Los vencejos son esas aves que surcan nuestros cielos desde la primera hasta el verano, a una velocidad extraordinaria, y con una habilidad sorprendente. Están ahí, en cualquier rendija de un edificio, público o privado, alto o bajo, criando, y sin "construir" sus nidos como hacen otras especies. En realidad aprovechan huecos, agujeros, oquedades.., y aportan algo de material, muy poco, para efectuar la puesta. Y volando, yendo y viniendo, en las alturas y casi al alcance de la mano en calles y plazas. Cazan, se persiguen, juegan, gritan, animando el cielo y nuestras vidas, anunciando que se va acabando una estación y empieza otra.
Para no confundir a nadie debemos aclarar que hay muchas especies de vencejos en el mundo y que, sólo en España, contamos con cinco.

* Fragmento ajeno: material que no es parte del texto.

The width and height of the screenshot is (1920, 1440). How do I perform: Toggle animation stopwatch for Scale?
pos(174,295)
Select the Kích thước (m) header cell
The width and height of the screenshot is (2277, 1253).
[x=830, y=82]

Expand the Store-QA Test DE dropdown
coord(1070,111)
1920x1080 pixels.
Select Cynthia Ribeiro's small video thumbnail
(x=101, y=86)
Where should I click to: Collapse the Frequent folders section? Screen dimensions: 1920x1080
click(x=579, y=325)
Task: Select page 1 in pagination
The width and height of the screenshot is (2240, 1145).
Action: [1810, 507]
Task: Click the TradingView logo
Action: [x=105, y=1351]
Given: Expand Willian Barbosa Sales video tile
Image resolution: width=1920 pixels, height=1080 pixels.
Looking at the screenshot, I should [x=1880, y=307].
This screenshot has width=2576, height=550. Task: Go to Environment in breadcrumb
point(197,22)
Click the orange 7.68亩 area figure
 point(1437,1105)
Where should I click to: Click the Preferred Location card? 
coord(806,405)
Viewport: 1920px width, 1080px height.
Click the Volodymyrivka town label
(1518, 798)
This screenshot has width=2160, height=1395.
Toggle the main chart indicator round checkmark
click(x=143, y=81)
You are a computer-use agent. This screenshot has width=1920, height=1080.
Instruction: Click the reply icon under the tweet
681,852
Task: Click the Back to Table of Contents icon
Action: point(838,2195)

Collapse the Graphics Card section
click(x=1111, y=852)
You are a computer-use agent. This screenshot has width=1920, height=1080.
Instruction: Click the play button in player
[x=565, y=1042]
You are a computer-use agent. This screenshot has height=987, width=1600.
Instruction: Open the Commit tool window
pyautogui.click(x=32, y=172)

Básicamente me refiero en este entrada al vencejo común, con un nombre científico tan expresivo como inexacto. Y es que los vencejos comunes forman parte del género "Apus", concretamente "Apus apus", que significa "sin patas". Pero los vencejos sí tienen patas, muy cortas, con afiladas uñas, recubiertas de plumillas, que les sirven para agarrarse en las paredes y otros materiales de origen humano. Sus patas son tan cortas y, proporcionalmente, tan largas sus alas, que no pueden posarse en el suelo. Cuando los jóvenes se caen no son capaces de despegar. Por un lado las alas son finas, no tienen la suficiente superficie para impulsarse. Tampoco sus patas les permiten saltar un mínimo. De ahí procede su nombre en latín.
Desde muy antiguo, en torno a la curiosa vida de los vencejos han circulado más leyendas que verdadero conocimiento. Hoy ya se sabe mucho sobre diferentes aspectos de su vida, incluyendo su reproducción, sus viajes migratorios, sus hábitos fundamentalmente aéreos, distribución y demás.
Tan cerca y tan lejos, velozmente lejos, los vencejos son paisajes sonoros, visuales y biológicos de nuestras vidas. Nos han inducido a pensar en ellos, a hacernos preguntas, a imaginar, a soñar...
Prácticamente todo lo relacionado con los vencejos me llama poderosamente la atención.
Hace unos días busqué su nombre en un diccionario inglés. Quería leer la entrada o entradas. Se trataba, nada más y nada menos, que del "COBUILD" de Collins, de 1987, con el que tanto he aprendido y disfrutado. Su nombre, en inglés, es "swift". De los cinco significados sólo el quinto describe a nuestro protagonista. El resto son diferentes acepciones, adjetivos, con el significado de veloz, rápido, abrupto, repentino...
Ejemplar de Torralba de Calatrava, mayo de 2026.
Ejemplar de Piedrabuena, intentando agarrarse en una persiana de plástico.
Ejemplar de Piedrabuena penetrando entre el hueco de la persiana y la pared dónde se debe encontrar el nido. Mayo 2026.